What this exercise asks –
(A) In the article about the comptroller's audit of homeless sweeps, which matters besides the sweeps does the comptroller's office fault the mayor on? List all of them.
(B) Sum up the article on the comptroller's audit of homeless sweeps in two sentences.
(C) Continue the article about the comptroller's audit of homeless sweeps from its last sentence.

Study text –
========================================================================

The comptroller added, "These [sweeps] are counterproductive, and they fail utterly to connect people to services and to shelter."

While Mayor Bill de Blasio increased the number of sweeps during the COVID-19 pandemic, Mayor Adams put the NYPD back in charge of leading the actions.

Lander's audit covered only the participation of the Department of Homeless Services in the sweeps, and focused on whether people found shelter or other support; it did not track if there were arrests or where people's belongings were taken. The audit was also narrowly focused on just the months between March and November of last year. According to the comptroller, DHS didn't collect data on what happened to every person encountered at those sweeps, only those who accepted shelter, and even then, DHS didn't continue to closely track people once they entered shelters to see if they had been placed in permanent housing. 

In the audit, Lander urges the City to pursue a "Housing First" strategy, utilized by other cities like Houston, that puts people who are street homeless directly into housing, instead of making them jump through administrative hoops. New York City had previously used the approach to help homeless veterans, which reduced the number of homeless veterans on New York City streets by 90 percent

Over the past few months, City Hall has expanded the use of "Safe Haven" shelters, which are single rooms for unhoused people who might be resistant to staying in the City's group shelter settings. Lander urged the Adams administration to continue to expand the program, which he said was vastly "outperforming" the sweeps model, with over twenty people now in permanent housing. 

Lander's audit is the latest broadside against City Hall launched by the comptroller's office, which has faulted the mayor on everything from the handling of the arrival of migrants, to depressing wages for delivery workers, to the City's decision to change its Medicare plan for its retired workers

The criticism appears to be hitting home. Earlier this month, Mayor Adams did an impression of Lander as the "loudest person in the city."

========================================================================

Source material –
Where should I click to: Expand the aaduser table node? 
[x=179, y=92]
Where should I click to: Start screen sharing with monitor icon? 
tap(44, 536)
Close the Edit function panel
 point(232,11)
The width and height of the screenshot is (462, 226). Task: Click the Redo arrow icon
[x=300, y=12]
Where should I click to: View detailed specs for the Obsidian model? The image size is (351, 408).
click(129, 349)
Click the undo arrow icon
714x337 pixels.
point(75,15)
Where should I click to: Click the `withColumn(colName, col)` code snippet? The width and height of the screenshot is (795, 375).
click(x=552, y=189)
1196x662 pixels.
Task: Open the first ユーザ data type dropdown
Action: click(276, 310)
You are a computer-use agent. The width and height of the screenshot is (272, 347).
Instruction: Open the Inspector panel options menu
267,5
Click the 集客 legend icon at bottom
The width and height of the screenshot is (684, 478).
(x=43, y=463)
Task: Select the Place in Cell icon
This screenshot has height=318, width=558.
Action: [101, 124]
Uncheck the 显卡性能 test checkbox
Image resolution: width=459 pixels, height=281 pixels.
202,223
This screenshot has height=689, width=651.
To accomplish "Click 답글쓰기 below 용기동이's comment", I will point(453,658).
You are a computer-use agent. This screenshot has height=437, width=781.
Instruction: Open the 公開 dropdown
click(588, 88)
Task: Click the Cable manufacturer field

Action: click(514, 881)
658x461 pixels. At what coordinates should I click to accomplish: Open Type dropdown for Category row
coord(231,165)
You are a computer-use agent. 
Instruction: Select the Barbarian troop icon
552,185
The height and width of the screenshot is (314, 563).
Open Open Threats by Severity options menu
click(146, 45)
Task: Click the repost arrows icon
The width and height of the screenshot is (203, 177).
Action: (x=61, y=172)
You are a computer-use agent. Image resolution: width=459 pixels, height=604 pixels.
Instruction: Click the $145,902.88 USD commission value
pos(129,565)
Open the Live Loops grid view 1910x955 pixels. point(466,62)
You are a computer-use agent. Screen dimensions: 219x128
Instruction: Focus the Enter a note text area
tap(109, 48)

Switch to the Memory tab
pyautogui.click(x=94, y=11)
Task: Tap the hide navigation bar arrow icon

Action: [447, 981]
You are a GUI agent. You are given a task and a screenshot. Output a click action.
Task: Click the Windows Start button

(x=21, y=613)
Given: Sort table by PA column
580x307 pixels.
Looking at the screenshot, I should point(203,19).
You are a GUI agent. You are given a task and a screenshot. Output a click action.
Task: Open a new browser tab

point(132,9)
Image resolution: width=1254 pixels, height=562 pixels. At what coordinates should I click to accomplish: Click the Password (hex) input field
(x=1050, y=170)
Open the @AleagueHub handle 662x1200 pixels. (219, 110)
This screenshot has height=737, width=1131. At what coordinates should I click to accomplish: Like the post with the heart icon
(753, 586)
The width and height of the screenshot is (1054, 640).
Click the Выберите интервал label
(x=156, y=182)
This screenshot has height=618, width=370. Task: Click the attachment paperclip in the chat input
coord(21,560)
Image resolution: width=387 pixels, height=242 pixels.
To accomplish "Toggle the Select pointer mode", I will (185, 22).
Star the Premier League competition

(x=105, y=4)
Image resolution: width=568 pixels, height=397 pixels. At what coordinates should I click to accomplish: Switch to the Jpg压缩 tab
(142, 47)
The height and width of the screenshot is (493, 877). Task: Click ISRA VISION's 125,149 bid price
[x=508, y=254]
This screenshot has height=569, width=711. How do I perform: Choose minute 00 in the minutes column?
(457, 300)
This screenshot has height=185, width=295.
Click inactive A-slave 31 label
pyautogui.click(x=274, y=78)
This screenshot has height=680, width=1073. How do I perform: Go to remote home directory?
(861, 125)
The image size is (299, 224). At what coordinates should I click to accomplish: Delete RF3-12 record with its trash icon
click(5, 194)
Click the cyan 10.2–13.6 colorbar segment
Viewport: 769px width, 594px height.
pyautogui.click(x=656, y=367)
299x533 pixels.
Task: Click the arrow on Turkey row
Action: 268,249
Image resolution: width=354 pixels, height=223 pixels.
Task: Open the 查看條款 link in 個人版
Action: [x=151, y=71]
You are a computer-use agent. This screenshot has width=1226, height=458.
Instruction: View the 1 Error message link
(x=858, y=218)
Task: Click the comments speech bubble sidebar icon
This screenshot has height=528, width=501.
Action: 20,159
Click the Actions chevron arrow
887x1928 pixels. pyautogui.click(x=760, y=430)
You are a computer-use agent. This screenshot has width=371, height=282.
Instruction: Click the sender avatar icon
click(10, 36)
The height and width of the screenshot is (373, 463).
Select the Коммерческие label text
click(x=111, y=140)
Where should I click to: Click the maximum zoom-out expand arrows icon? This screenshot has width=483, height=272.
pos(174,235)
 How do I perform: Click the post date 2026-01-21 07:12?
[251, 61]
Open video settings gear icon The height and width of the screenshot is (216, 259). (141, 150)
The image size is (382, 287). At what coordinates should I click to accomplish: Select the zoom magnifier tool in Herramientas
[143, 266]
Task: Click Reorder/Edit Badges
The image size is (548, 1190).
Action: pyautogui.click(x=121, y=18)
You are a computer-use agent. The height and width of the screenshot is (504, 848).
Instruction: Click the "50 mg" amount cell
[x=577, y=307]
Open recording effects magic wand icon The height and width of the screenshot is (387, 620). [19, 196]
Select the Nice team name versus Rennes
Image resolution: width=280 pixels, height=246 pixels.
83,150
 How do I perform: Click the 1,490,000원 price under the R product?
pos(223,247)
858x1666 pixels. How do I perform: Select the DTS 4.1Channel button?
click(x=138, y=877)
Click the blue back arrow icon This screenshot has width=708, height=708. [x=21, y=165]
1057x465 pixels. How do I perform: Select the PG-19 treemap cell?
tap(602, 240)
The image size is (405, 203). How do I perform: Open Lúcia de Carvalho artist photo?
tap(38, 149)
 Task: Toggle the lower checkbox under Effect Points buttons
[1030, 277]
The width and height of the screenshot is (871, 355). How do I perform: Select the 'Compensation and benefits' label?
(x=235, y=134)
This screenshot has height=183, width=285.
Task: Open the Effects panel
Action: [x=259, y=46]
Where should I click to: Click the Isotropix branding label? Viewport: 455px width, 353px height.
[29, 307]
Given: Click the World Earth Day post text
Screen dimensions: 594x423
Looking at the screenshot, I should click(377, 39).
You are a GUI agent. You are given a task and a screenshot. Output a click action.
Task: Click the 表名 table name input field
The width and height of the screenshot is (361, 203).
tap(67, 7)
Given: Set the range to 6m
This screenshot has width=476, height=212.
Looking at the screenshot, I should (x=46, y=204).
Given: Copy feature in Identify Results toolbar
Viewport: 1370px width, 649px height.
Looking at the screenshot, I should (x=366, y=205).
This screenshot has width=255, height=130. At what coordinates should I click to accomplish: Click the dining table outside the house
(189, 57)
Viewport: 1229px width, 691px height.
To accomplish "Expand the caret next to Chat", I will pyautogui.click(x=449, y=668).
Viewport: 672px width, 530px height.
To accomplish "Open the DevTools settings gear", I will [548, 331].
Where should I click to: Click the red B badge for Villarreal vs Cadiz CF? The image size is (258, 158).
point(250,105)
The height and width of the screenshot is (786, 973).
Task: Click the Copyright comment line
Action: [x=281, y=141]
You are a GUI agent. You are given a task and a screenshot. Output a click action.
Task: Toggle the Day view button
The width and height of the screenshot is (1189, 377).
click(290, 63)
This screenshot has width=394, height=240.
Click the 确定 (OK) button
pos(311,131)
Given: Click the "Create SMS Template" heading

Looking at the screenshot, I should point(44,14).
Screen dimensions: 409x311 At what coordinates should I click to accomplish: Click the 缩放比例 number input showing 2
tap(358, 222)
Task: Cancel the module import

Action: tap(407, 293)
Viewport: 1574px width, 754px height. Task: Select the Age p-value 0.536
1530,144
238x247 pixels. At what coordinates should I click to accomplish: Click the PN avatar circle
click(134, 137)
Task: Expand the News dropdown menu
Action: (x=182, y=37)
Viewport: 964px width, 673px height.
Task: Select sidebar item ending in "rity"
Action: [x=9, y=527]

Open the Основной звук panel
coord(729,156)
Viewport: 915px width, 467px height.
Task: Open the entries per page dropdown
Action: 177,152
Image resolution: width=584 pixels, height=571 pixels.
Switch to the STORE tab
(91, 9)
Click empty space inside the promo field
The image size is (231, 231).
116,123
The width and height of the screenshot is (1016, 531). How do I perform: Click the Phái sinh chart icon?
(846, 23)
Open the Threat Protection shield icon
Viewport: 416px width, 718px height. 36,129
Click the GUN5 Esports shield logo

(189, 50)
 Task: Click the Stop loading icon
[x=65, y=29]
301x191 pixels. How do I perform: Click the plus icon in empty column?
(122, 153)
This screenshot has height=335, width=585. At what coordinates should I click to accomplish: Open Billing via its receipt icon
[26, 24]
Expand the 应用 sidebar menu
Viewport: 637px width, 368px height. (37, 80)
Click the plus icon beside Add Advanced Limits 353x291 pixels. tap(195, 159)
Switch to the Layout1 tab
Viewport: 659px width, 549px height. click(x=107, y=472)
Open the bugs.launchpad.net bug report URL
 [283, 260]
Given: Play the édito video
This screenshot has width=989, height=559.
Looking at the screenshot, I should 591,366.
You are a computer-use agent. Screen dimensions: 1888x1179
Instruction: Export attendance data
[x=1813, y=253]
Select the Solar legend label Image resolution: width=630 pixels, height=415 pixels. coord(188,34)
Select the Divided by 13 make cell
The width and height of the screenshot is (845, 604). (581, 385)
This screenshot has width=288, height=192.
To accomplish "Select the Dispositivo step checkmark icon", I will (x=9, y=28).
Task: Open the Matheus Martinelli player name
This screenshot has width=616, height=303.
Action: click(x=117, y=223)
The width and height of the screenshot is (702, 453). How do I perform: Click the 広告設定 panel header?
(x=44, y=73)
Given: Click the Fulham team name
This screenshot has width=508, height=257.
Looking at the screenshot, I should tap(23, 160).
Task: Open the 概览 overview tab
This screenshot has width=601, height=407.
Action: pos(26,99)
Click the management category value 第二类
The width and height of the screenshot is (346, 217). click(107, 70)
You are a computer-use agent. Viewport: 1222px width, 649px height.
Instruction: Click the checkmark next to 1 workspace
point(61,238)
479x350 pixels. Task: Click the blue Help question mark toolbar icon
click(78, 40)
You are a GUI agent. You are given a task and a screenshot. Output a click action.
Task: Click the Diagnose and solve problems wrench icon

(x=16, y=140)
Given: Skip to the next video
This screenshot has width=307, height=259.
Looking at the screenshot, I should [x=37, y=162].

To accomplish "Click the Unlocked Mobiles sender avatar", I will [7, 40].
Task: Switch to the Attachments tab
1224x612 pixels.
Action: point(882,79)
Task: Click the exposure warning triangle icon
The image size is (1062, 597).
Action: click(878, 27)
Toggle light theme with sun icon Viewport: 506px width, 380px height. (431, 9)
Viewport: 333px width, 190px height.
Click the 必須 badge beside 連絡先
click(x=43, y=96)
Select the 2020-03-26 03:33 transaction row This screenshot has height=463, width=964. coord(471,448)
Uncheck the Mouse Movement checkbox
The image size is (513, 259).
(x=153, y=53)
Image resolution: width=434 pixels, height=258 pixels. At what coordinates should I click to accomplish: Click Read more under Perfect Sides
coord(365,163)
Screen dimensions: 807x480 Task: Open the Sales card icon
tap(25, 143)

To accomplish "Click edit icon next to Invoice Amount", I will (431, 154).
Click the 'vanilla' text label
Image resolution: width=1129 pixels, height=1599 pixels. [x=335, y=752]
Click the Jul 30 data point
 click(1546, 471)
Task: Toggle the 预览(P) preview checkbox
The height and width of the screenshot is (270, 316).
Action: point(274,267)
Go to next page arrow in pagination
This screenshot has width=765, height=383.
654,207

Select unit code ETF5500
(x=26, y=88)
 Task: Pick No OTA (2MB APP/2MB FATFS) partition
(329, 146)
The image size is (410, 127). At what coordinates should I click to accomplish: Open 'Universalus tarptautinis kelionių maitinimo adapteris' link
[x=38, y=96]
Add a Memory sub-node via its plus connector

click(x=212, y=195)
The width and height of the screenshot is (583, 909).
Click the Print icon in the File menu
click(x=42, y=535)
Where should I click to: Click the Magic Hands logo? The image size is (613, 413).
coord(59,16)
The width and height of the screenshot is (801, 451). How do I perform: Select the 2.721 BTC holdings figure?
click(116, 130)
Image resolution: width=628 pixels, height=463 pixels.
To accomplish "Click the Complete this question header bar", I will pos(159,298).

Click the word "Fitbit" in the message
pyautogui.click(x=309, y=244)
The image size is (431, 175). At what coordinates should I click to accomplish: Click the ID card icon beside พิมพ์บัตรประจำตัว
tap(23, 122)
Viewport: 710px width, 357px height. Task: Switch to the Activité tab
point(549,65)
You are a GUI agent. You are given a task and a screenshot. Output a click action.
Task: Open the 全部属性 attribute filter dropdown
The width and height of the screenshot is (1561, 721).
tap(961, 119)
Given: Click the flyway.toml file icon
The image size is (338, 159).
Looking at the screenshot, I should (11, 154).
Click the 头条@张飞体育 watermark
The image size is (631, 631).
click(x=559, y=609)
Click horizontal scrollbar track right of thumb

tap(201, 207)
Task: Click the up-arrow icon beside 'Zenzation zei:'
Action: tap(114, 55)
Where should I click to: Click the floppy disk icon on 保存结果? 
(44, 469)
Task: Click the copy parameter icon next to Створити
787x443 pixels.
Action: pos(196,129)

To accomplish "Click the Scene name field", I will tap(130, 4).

========================================================================

Task answers –
(A)
- The handling of the arrival of migrants
- Depressing wages for delivery workers
- The City's decision to change its Medicare plan for its retired workers

(B) Comptroller Lander's audit of the Department of Homeless Services' part in the sweeps found that they fail to connect people to services and shelter, though the audit was narrow and DHS tracked only those who accepted shelter. Lander urges a "Housing First" strategy and wider use of "Safe Haven" shelters, in the latest of his office's criticisms of Mayor Adams.

(C)
One curious omission in the comptroller's audit: just how much money was spent on the homeless sweeps. Hell Gate asked Lander if there was any investigation into the cost of NYPD enforcement, the hours that Sanitation workers spent trashing people's belongings, or an estimate of the value of the possessions of homeless individuals that were thrown into the garbage.

"It's something we're interested in," Lander replied, insisting that the purpose of this audit was to just make a cost comparison between shelters and permanent housing, rather than what resources went into clearing out homeless encampments. "But quite a lot of money was spent on the sweeps." 

In response to a request for comment, a City Hall spokesperson said, "Despite the inherent difficulty of this work, our efforts have been indisputably successful. In the first year of this initiative, New Yorkers experiencing unsheltered homelessness accepted services at six times the rate they did under the previous administration's approach and a significant majority of cleanups have not resulted in an encampment being re-established."

The spokesperson also said that City Hall has already acted on the comptroller's recommendation of pursuing a "Housing First" model, and that through its pilot program, 80 people have been moved directly from the street into housing.